--- MATERIAL TO PROCESS Enclosed Below ---
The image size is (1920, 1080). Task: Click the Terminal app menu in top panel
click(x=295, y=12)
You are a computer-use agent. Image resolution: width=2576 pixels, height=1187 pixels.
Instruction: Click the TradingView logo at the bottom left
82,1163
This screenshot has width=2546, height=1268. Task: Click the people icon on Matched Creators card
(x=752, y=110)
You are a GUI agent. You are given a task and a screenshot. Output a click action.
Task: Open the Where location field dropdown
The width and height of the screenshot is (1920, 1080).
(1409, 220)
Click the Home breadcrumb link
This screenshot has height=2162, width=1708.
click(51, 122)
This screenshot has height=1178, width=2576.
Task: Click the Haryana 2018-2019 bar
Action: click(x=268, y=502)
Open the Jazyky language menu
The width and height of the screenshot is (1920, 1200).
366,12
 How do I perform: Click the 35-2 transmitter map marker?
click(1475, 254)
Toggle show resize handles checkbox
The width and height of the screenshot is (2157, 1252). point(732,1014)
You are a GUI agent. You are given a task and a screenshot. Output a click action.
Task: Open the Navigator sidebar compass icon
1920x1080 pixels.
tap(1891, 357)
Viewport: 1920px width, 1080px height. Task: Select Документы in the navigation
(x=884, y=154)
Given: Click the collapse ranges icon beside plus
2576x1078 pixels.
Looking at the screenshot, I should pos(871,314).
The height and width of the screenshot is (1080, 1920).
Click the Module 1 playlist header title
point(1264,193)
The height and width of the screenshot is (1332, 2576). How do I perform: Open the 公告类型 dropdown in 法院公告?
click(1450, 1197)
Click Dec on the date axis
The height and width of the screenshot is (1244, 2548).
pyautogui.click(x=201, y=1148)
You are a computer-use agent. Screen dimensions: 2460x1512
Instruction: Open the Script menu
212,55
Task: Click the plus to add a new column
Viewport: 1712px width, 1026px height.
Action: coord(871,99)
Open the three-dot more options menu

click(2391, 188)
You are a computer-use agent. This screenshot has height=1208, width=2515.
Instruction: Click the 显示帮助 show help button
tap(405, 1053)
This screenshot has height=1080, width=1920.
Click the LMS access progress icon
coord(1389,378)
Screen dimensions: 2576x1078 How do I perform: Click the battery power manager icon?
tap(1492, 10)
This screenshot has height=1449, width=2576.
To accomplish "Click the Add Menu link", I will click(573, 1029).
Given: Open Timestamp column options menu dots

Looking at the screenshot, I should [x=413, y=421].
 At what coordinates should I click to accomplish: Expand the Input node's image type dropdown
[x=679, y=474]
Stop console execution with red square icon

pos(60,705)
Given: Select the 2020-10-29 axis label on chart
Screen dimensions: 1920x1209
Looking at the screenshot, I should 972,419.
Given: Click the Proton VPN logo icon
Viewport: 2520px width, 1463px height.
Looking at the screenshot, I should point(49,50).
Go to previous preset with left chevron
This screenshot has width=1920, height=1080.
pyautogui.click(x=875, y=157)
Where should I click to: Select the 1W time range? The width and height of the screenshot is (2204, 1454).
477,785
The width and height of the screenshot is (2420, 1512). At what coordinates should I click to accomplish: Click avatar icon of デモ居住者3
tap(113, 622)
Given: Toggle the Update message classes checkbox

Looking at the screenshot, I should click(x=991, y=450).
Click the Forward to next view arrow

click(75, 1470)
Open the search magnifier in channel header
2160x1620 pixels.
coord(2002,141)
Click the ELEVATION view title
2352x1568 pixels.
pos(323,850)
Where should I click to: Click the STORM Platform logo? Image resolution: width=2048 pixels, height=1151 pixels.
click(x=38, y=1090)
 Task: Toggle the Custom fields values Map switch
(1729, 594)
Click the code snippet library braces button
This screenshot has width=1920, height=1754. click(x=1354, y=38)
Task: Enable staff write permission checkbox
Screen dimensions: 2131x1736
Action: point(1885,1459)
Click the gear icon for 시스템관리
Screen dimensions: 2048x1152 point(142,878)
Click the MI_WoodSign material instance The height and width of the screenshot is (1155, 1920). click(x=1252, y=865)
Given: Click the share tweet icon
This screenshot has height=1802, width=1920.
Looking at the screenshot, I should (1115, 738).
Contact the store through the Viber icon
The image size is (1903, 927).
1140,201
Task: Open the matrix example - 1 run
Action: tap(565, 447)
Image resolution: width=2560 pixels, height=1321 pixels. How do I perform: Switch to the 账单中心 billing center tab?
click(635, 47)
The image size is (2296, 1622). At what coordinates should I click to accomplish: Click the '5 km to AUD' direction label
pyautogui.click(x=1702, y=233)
--- End of Enclosed MATERIAL TO PROCESS ---
Every line above that holds the string "plus" counts once; give the total and nothing more.

**PROBLEM SOLUTION:**
2